Items from a data source
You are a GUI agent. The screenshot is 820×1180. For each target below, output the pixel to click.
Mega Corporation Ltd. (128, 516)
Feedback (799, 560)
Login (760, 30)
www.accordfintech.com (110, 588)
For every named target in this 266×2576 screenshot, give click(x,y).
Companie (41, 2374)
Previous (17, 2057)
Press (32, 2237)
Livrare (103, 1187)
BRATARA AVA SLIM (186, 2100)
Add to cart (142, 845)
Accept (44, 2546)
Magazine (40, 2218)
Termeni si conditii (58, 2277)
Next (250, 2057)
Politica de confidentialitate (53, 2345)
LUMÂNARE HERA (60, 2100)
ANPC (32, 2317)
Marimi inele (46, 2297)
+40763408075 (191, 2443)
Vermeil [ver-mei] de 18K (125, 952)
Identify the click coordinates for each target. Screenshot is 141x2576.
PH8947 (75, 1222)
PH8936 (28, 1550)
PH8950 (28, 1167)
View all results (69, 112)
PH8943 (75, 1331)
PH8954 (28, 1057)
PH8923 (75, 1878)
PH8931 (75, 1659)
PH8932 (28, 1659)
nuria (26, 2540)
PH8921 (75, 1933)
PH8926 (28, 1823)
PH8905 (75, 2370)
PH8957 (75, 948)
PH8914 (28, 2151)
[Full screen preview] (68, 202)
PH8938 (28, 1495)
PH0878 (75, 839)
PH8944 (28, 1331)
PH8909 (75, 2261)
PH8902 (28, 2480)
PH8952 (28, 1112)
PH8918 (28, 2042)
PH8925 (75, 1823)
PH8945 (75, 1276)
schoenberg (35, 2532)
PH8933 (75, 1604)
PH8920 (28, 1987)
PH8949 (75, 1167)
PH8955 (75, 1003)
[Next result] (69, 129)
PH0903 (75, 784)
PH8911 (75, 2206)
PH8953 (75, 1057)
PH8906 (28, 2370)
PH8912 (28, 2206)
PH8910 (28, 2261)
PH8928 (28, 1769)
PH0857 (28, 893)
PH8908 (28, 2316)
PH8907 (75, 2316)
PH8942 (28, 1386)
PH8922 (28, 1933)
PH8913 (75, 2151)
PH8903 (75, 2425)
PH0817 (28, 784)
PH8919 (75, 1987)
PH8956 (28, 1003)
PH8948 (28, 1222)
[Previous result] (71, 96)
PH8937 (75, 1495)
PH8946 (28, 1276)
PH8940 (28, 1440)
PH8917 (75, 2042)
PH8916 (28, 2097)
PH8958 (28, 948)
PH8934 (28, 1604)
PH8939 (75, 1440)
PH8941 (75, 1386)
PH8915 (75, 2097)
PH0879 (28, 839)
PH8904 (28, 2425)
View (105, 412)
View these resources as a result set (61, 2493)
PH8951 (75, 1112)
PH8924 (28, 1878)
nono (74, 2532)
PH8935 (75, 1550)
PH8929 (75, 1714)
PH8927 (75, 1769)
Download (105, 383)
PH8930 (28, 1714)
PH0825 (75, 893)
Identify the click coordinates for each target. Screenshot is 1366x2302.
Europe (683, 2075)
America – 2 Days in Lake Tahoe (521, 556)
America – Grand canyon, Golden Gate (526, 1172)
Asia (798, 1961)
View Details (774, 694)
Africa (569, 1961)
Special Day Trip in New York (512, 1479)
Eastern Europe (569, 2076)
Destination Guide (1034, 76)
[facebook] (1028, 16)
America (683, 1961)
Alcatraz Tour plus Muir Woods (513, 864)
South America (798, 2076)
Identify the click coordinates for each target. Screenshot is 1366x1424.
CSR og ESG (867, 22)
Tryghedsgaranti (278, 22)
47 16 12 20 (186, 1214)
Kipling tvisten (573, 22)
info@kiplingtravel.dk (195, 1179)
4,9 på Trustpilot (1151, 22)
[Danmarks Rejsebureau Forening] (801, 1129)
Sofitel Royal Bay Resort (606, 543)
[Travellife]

(PROBLEM DETAILS): The lines you need are those with the word "each"; list them from the entries.

(OUTPUT OF THE TASK):
You are a GUI agent. The screenshot is 820×1180. For each target below, output the pixel to click.
Identify the click coordinates for each target. Screenshot is 141x2576.
Identify the click coordinates for each target. Screenshot is 1366x2302.
Identify the click coordinates for each target. Screenshot is 1366x1424.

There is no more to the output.